My OCD tells me to lick my lips in a circle, three times in a row. These circles must be exactly the same, perfectly tracing over the previous circle. I think about how ridiculous that would look and quickly make a mental objection. No, I won’t do that.
My OCD fights back, telling me that if I fail to do this, I’ll get cancer and die. That’s absurd, I know. I don’t do it. Seconds pass, and my OCD continues its attack.
I know that my failure to do this task will not lead to my development of a disease, but the thought becomes constant. I can’t get it out of my head. I’m obsessed. What if?
The what if’s always get me. I know that there’s no connection between these two things, but what if my OCD is right? What about that 0.00001% chance that it’s true?
I relent, tracing the three circles. I didn’t do it correctly. The first two circles were exactly the same, but on the third, my tongue moved too far to the right. Do it again, my OCD tells me.

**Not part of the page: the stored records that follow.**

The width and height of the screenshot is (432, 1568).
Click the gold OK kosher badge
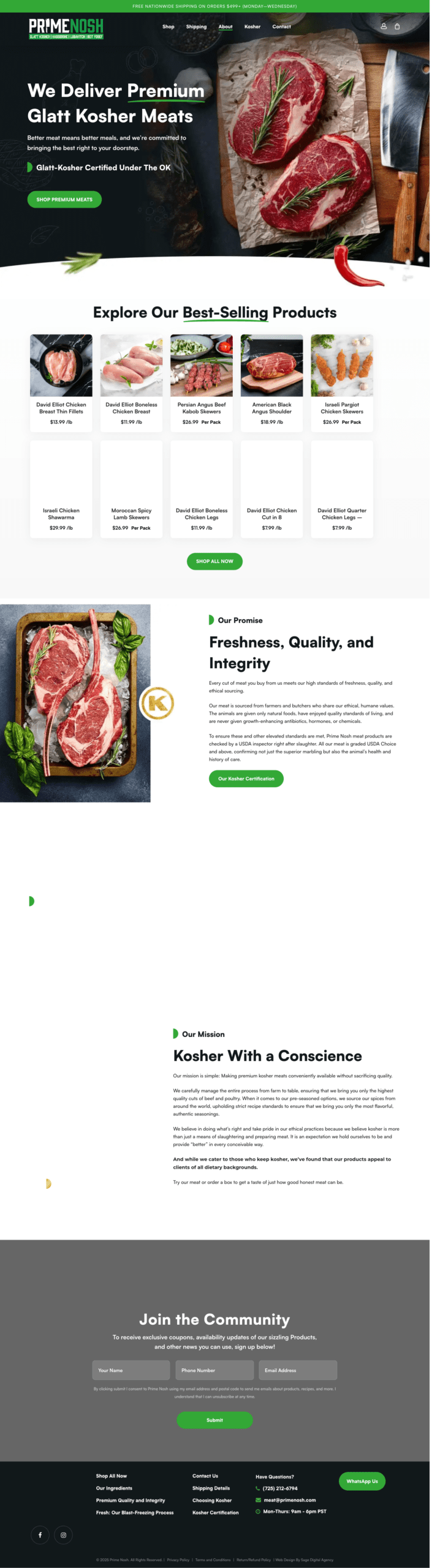point(157,703)
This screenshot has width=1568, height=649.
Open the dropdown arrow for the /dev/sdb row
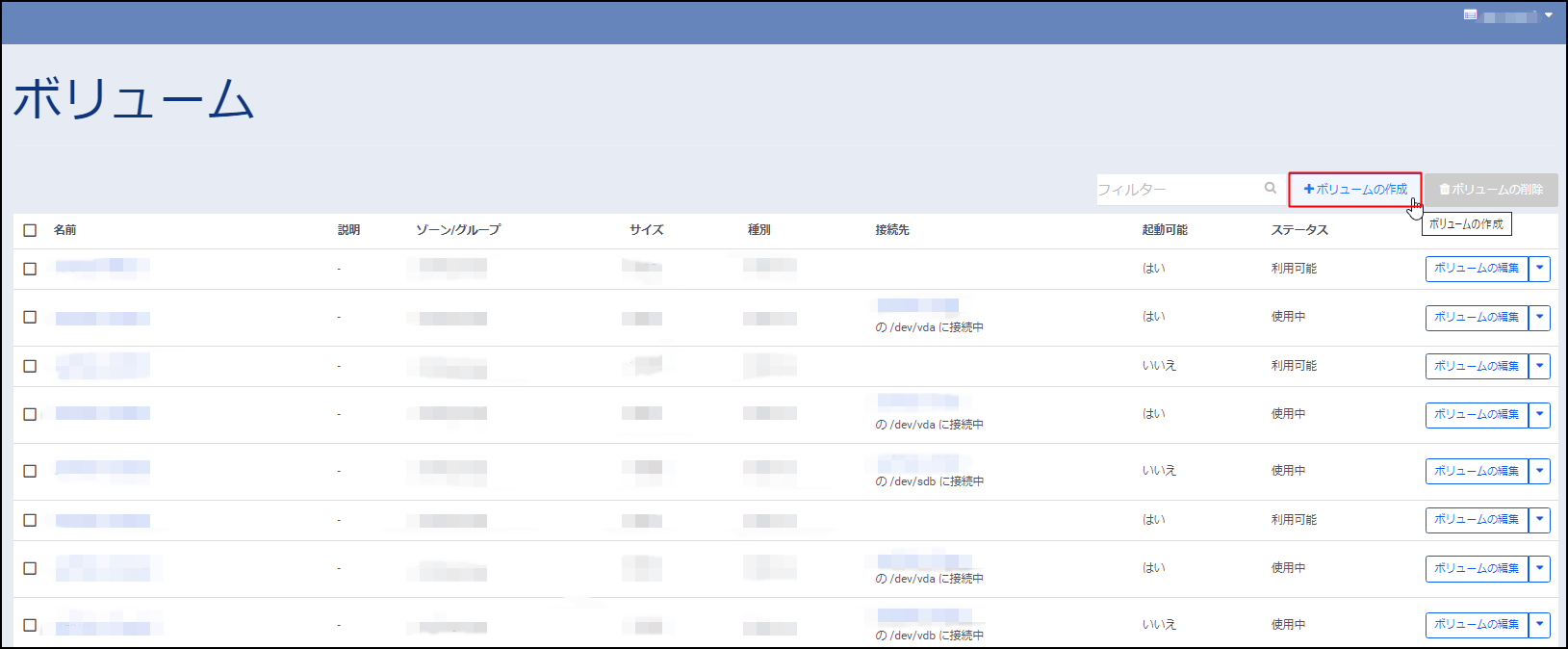click(1540, 471)
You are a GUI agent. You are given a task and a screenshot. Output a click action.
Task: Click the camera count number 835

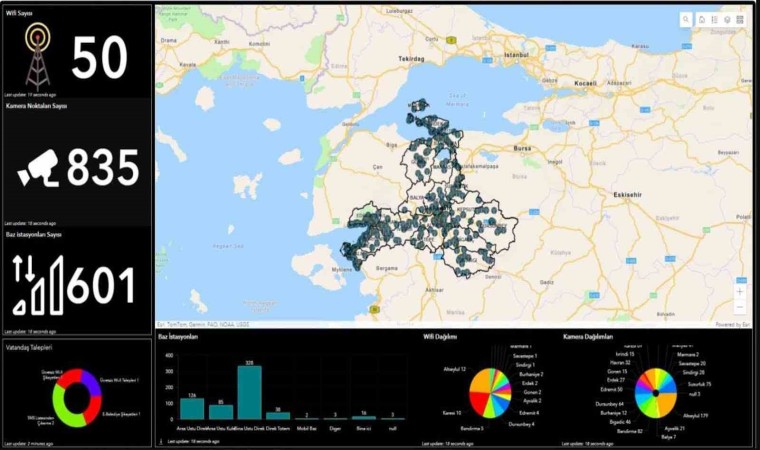coord(102,168)
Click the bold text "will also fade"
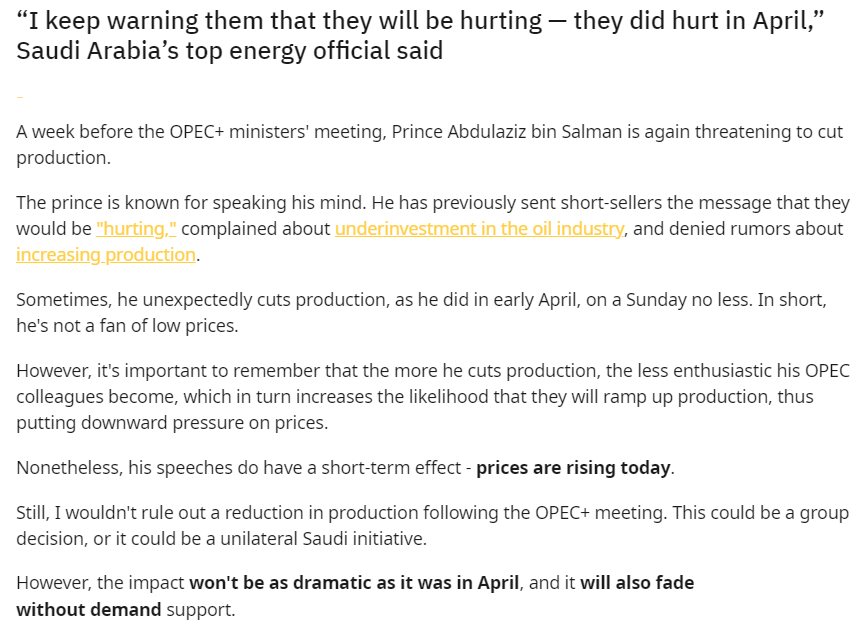 pos(637,582)
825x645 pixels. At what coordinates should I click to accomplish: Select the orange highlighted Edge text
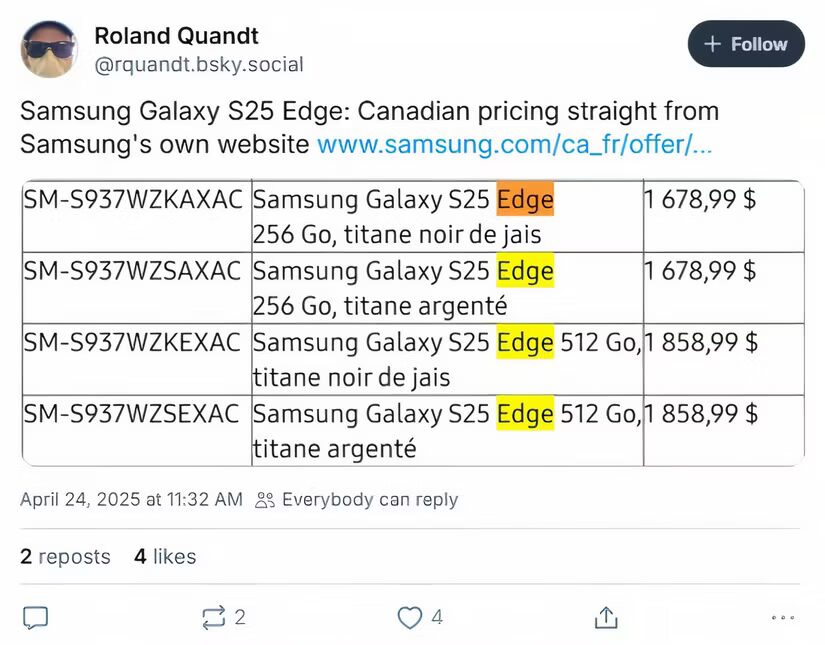tap(526, 199)
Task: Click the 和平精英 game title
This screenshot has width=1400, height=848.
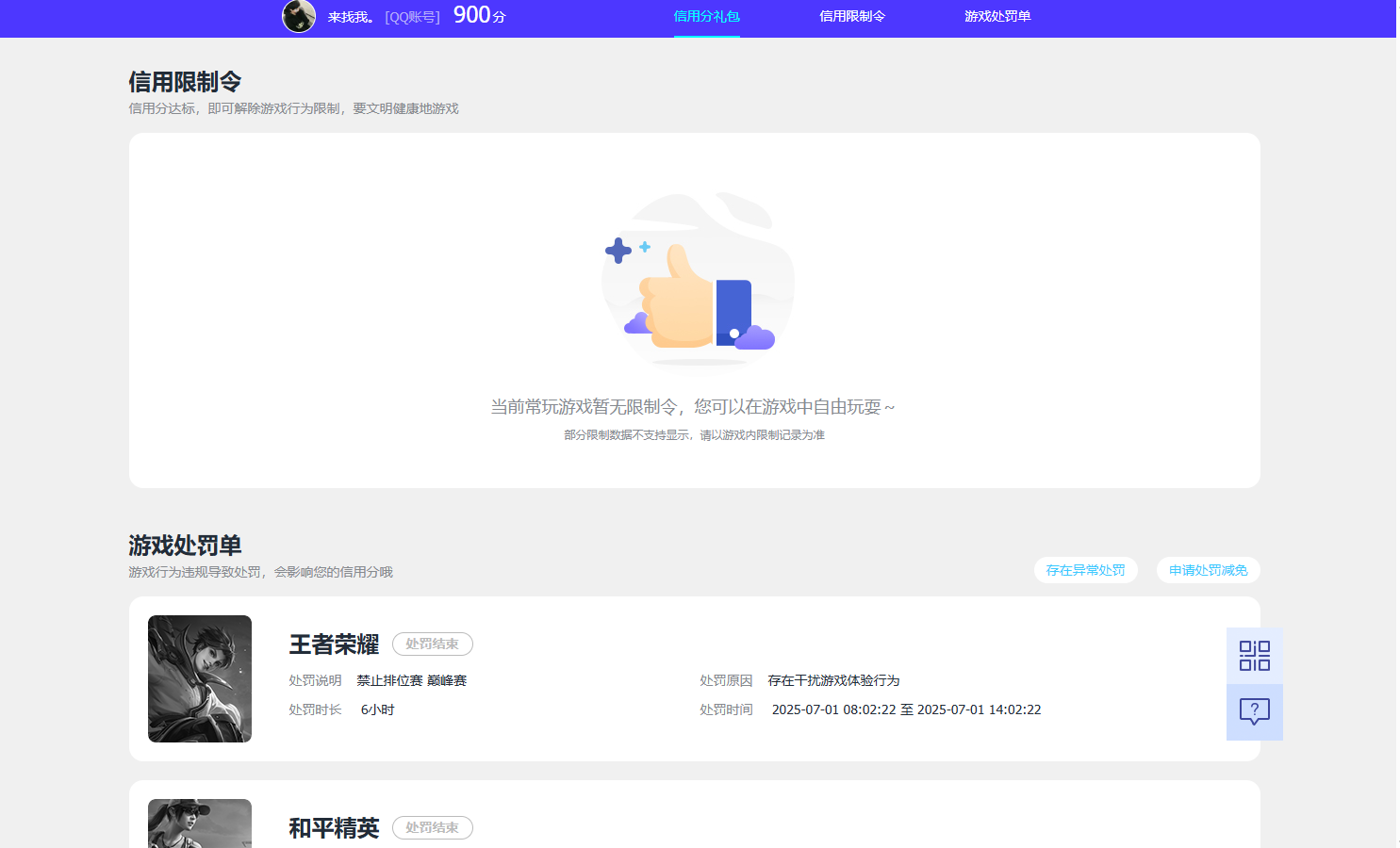Action: [333, 828]
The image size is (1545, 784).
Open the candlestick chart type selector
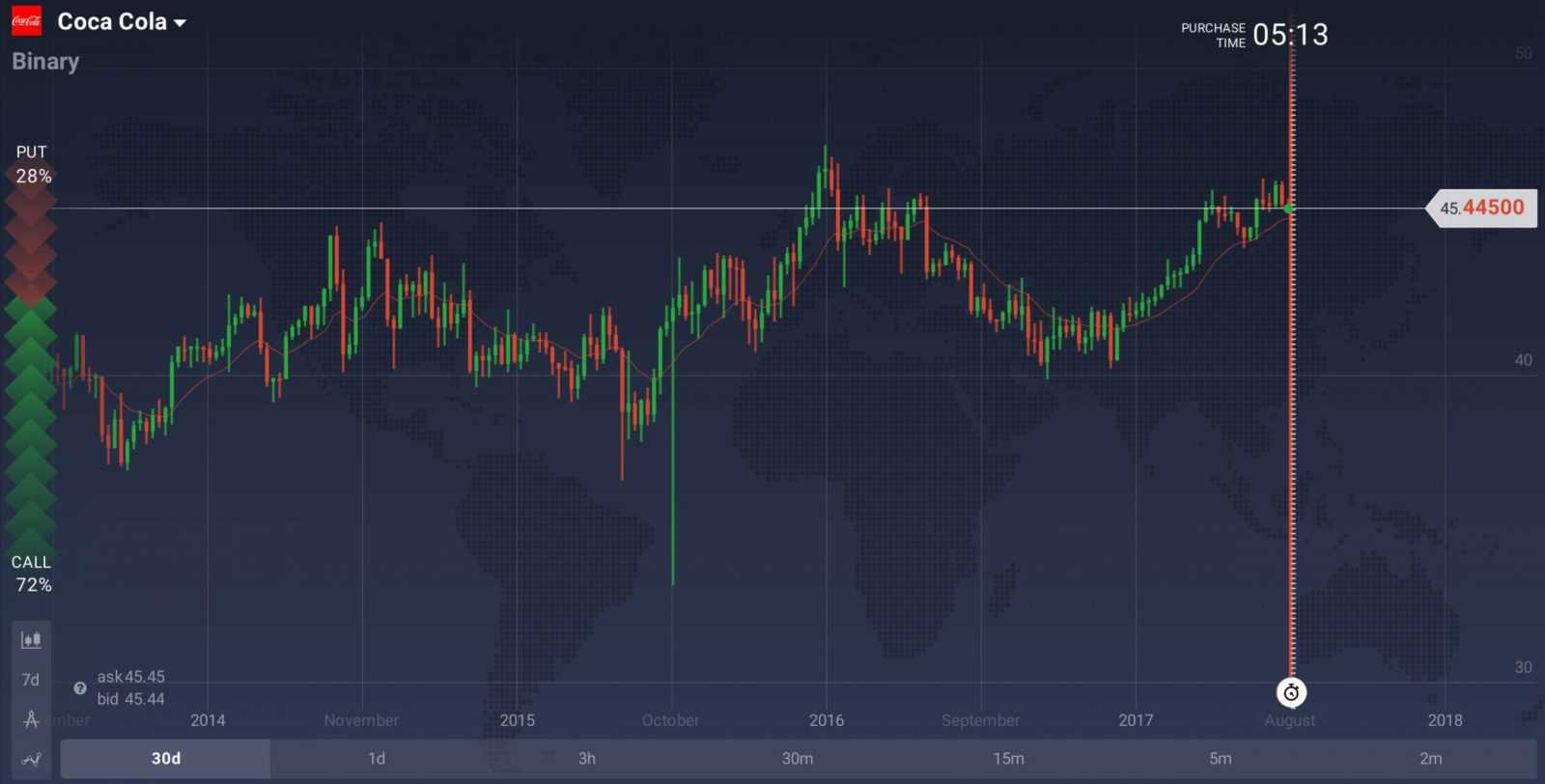31,640
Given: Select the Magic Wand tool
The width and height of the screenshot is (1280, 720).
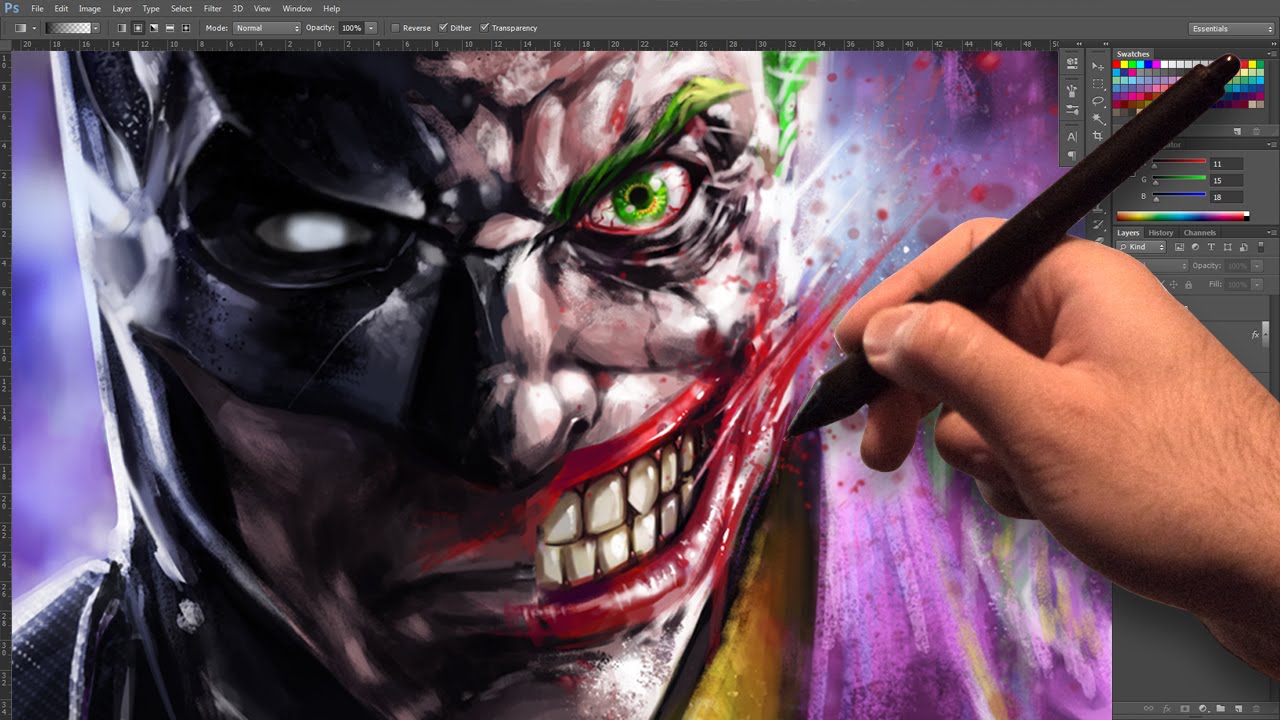Looking at the screenshot, I should pyautogui.click(x=1099, y=117).

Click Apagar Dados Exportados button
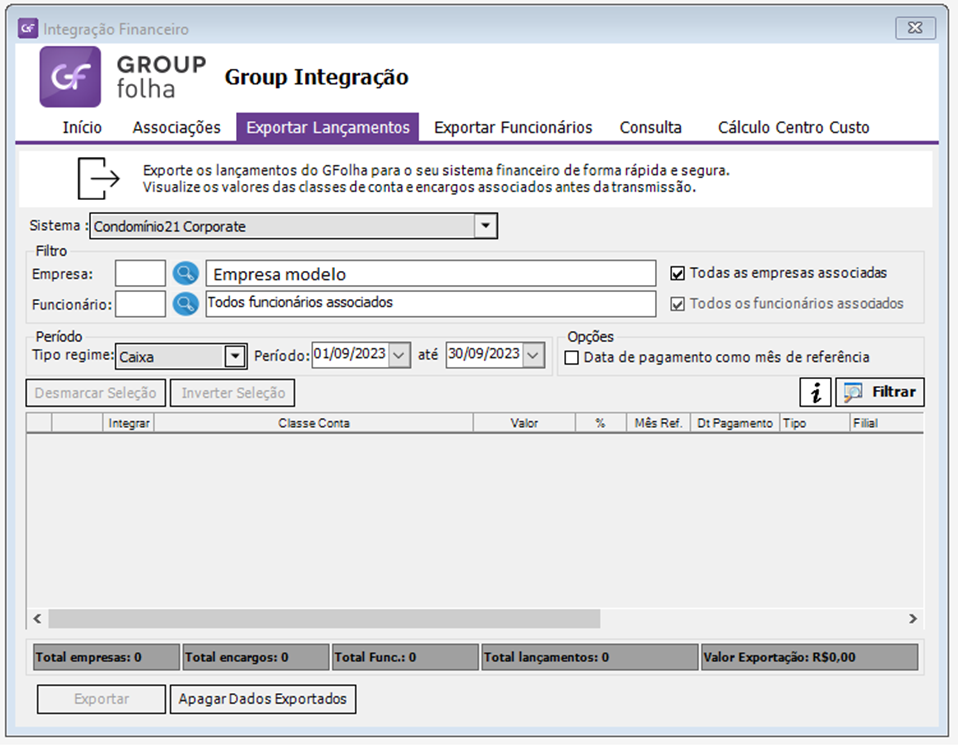262,699
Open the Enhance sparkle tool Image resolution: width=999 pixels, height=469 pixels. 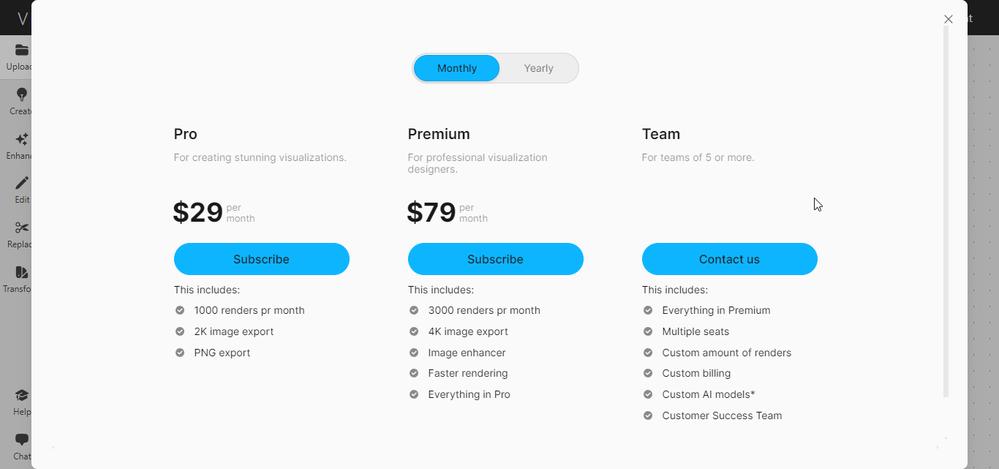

I try again to resist the urge, that the previous attempt was good enough. I make it a total of three minutes before this obsessive thought comes back. I didn't do it right. I need to make those circles perfect.
My head has started to hurt. A brain tumor, my OCD tells me. I have somehow in the past three minutes developed a brain tumor simply because I failed to lick my lips correctly.
Writing it now feels ridiculous, but in the moment it was everything. Panic arises in my chest, and I begin the compulsion again.
“What the [redacted] are you doing?” my dad asks.